CS 194-26 Project 1

Before the existence of colored photography, Prokudin-Gorskii hypothesized that he could create a colored image by taking three different exposures of a scene on a glass plate, applying a red, green, or blue filter. Aligning these three images on top of each other would produce an RGB colored photo. The main goal of this project is to produce colorized images from the digitized RGB glass plate negatives by finding the correct alignment of the images using image processing techniques.

Algorithmic Approach

A naive algorithm for finding the approximate displacement vectors for aligning the images is to exhaustively search over a window of range(-20, 20) and use Sum of Squared Distances as a heuristic to score how well matched the images are. I used this naive algorithm to colorize the given jpg images. I processed the images without the borders, and I manually removed borders by eyeballing how many pixels to subtract from each side and hardcoding it in (I removed 20 pixels from each side.). I also used StandardScaler to normalize the image arrays. The algorithm would first try to find the best displacement vector for aligning the blue and green channels then the blue and red channels, keeping the blue channel stable and moving the green or red channels within the [-20, 20] pixel range and calculating the best pixel displacement using the heuristic.
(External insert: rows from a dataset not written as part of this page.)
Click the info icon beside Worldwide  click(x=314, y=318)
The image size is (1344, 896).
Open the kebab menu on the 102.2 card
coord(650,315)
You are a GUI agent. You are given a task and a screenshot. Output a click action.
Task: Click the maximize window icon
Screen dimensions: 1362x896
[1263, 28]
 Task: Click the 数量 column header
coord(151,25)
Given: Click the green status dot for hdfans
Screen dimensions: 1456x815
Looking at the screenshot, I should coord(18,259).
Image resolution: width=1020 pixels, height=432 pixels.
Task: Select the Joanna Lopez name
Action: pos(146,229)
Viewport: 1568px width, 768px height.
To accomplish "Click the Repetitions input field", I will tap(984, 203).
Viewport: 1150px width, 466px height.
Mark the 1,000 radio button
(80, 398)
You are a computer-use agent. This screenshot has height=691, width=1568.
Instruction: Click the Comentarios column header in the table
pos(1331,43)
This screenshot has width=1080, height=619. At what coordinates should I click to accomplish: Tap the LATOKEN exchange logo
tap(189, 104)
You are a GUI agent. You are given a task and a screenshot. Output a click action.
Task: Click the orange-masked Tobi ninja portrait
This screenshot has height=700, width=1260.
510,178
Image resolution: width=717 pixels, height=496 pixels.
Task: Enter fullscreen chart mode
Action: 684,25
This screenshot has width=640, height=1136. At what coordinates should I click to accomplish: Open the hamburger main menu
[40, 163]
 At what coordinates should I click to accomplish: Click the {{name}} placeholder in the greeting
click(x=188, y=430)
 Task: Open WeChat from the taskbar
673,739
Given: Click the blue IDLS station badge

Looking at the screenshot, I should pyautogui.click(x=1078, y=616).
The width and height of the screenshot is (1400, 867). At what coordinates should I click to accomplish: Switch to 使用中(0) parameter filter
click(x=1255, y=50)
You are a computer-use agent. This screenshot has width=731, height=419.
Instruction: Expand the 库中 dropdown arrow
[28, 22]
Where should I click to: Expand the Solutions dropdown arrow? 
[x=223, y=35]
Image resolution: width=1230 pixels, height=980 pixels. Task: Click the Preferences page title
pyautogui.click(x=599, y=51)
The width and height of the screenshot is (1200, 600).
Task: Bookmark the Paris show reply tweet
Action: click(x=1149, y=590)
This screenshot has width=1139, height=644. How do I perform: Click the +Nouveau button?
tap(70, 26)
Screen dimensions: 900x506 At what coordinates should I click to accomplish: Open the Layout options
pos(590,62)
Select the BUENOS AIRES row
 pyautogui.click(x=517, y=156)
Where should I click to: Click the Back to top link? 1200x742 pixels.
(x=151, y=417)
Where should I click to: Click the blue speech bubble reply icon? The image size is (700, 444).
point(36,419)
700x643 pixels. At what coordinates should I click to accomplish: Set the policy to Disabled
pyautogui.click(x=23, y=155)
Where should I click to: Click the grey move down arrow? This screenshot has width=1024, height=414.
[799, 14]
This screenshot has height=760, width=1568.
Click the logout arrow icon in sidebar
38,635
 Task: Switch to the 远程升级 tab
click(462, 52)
For the high-resolution images, the naive approach would take too long. In this case, I used Normalized Cross-Correlation as my heuristic for image matching. (Not for any particular reason. SSD would have worked similarly.) I create four different versions ("levels") of my image with the first having significantly lower resolution and the succeeding images with resolution that is better than the previous by a factor of 2. I perform an algorithm that is similar to the naive algorithm on each level, finding the best displacement for that particular image, then I improve on that displacement in the next iteration using the next higher resolution image. To increase processing speed, at every iteration, I reduce the window size by half since an image with higher resolution would have more pixels. Before processing the image, I also remove the borders, but this time I approximate it to be about 20% the size of the image. To further optimize the code, I centered the image on the green channel instead of the blue channel, which allowed for a smaller search window since the displacements were smaller.

Challenges

I was able to significantly improve the alignment of my images by processing the images without the borders. I did try using edge detection (roberts python library) but this was only successful for some images like monastery.jpg where the edges were more defined. Other images like cathedral.jpg remained blurry. Removing edge detection and borders was able to align all the photographs well.